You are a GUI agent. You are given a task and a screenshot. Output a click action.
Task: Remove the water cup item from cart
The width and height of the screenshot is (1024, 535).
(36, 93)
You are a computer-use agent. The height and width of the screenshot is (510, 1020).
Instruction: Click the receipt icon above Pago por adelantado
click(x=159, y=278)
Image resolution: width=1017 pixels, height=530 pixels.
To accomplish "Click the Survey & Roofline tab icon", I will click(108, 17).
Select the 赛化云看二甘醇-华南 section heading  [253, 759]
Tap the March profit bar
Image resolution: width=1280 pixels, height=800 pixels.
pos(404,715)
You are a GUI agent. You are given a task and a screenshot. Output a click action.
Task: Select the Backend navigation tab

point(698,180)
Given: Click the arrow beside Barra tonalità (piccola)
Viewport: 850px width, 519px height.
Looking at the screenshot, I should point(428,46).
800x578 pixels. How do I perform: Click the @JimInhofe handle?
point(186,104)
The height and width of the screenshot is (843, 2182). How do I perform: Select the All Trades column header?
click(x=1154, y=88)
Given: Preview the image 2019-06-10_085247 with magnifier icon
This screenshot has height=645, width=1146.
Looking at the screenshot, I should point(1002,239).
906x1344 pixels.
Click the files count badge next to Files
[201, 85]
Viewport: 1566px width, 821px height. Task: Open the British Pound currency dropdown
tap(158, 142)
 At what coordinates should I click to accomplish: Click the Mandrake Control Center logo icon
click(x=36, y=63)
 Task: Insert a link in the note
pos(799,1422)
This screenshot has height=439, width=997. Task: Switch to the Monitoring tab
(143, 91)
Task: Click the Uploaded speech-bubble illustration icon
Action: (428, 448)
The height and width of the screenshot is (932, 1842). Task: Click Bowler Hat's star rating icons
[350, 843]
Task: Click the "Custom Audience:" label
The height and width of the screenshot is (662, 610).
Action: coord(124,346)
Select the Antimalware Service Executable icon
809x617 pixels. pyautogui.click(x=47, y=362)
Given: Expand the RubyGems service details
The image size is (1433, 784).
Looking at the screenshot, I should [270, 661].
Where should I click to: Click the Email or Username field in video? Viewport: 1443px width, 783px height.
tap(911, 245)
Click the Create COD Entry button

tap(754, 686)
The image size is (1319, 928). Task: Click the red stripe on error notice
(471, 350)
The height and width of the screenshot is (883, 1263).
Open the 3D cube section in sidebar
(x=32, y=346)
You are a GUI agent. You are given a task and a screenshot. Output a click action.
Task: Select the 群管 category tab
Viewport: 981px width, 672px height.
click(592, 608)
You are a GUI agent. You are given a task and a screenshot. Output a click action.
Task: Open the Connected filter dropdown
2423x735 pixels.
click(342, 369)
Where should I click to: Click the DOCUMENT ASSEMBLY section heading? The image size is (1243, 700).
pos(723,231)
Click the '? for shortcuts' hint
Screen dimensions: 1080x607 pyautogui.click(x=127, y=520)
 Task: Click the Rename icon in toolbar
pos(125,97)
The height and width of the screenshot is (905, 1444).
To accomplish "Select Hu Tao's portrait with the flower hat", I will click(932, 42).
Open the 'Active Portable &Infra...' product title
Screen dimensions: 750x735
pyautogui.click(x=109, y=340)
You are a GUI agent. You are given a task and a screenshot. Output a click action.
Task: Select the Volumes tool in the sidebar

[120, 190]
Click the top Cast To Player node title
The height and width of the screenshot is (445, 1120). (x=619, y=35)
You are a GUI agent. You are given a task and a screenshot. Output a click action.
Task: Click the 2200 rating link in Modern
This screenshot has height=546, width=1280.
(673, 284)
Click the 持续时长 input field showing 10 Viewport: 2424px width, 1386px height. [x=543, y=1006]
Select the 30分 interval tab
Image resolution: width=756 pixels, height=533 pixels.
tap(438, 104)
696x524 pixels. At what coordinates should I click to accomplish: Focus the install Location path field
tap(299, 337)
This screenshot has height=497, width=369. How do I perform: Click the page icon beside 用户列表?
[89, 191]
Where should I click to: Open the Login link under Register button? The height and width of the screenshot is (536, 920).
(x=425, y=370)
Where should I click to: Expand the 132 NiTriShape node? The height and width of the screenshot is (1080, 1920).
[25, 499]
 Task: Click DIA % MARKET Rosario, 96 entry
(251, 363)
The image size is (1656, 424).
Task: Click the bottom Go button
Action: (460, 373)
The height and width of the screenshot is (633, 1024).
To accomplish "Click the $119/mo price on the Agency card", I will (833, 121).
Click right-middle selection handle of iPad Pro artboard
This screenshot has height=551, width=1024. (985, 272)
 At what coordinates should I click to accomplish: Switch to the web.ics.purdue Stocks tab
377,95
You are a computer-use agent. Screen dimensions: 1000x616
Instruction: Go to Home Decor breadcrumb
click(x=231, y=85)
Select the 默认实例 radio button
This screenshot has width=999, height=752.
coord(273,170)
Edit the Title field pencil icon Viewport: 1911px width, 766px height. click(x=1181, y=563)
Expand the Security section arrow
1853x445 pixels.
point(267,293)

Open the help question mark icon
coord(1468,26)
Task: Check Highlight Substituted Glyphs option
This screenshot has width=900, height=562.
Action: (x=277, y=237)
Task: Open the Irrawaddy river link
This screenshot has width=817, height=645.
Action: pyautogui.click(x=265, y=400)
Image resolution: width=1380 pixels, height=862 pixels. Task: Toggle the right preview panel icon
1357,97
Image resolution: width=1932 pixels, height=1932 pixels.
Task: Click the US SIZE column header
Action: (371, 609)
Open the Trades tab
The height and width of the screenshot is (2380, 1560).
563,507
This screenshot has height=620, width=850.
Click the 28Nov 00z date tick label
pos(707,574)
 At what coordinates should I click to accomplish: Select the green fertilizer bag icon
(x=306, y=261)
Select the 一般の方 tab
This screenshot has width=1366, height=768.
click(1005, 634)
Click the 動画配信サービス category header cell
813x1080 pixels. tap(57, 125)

• **About this task**:
Repeat exactly, and only, the lines from the line containing "Select the 一般の方 tab" through the last line of the records above, both included.

• **Answer to the exercise**:
Select the 一般の方 tab
This screenshot has width=1366, height=768.
click(1005, 634)
Click the 動画配信サービス category header cell
813x1080 pixels. tap(57, 125)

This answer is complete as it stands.